Cadets Design Innovative Truck Bed Cover

Four cadets stand with an award

James Seal ’19, Jonathan Chamberlain ’19, Bennett Johnson ’19, and Patrick Fowler ’19 show off their third-place award from the Commonwealth Challenge.
—VMI Photo by Mary Price.

In a rag to riches-type story, a team of VMI cadets went into the Commonwealth Challenge with a prototype made from a desk drawer and came out with a third-place prize.

On April 12, an interdisciplinary team of cadets placed third in the challenge at the American Innovators Cup Competition, held in conjunction with the TomTom Summit and Festival in Charlottesville, Virginia.

The Commonwealth Challenge, which no one from VMI had entered before, is a competition designed to challenge college students from across Virginia to develop innovative solutions to problems facing the state and nation. To get to the competition, the VMI team was chosen as one of 42 semifinalists out of 600 applicants, and then, one of six finalists.

Of the teams in the top six, the other five were much larger state schools such as Virginia Tech, the University of Virginia, and the College of William & Mary. Many of those teams had funding in the six figures already. The VMI team’s investment? Less than $50. Their handmade prototype was made from a repurposed desk drawer and aluminum scrap metal.

“People literally had presentations that cost more than our project did,” said Jonathan Chamberlain ’19, one of four cadets working on the project.
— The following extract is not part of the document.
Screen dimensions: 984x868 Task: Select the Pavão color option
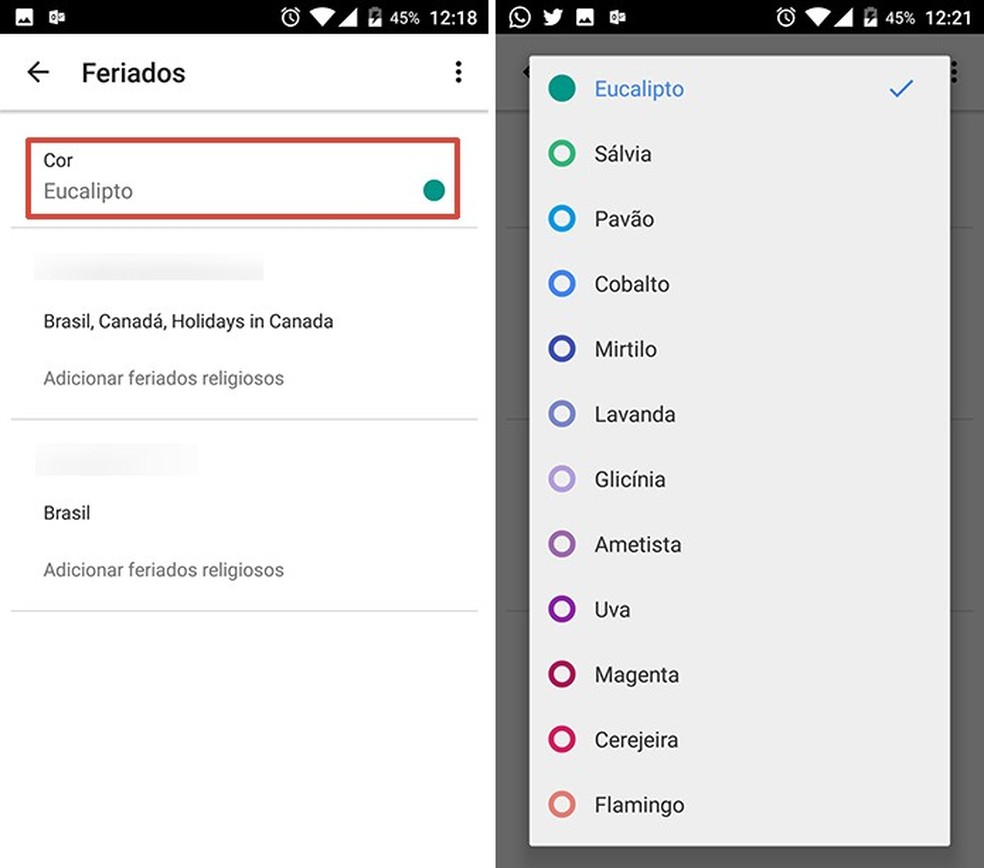[x=629, y=219]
While serious about their project, the cadets had entered the competition mostly on a lark. “We never showed up expecting to really compete, much less be a threat to the other teams,” said Bennett Johnson ’19.

The business idea in question, Keydet Cap Aero, is the brainchild of mechanical engineering major James Seal ’19. Joining Seal on the engineering side of the project was Chamberlain, while lending a business and finance perspective were economics and business majors Johnson and Patrick Fowler ’19.
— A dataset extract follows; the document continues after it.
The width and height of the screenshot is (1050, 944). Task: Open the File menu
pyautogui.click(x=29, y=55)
The idea for an aerodynamic, retractable truck bed cover came to Seal last summer after he’d signed up for a cross-disciplinary capstone project proposed by Dr. Dekuwmini Mornah, associate professor of economics and business. To fulfill the capstone requirements, cadets from the departments of mechanical engineering and economics and business would be required to come up with a viable business idea together.

“Over the summer, I was just thinking of ideas to work on coming into the fall,” he explained. “I was doing a lot of driving, and I guess I’m kind of a nerd and an engineer because I was thinking about drag a lot.”
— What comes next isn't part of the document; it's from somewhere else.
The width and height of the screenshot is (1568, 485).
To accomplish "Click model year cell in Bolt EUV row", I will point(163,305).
As he drove, Seal noticed that many tractor-trailers now sport trailer tails, which increase fuel efficiency. Why not follow that idea and create a way to make pickup trucks more fuel efficient, he thought? A retractable cover could help truck owners save money on gas, while leaving the bed available for hauling when needed.

“This is the first time we’ve done a joint capstone [at VMI],” said Fowler. “It’s interesting for us because in business classes, we develop business plans, but we don’t get to develop any tangible products.”

Working with engineers, Fowler has learned that when putting together a business plan, it’s vital to take things such as the cost of materials and manufacturing time into account.

“That’s something you can only learn through hands-on experience,” Fowler noted.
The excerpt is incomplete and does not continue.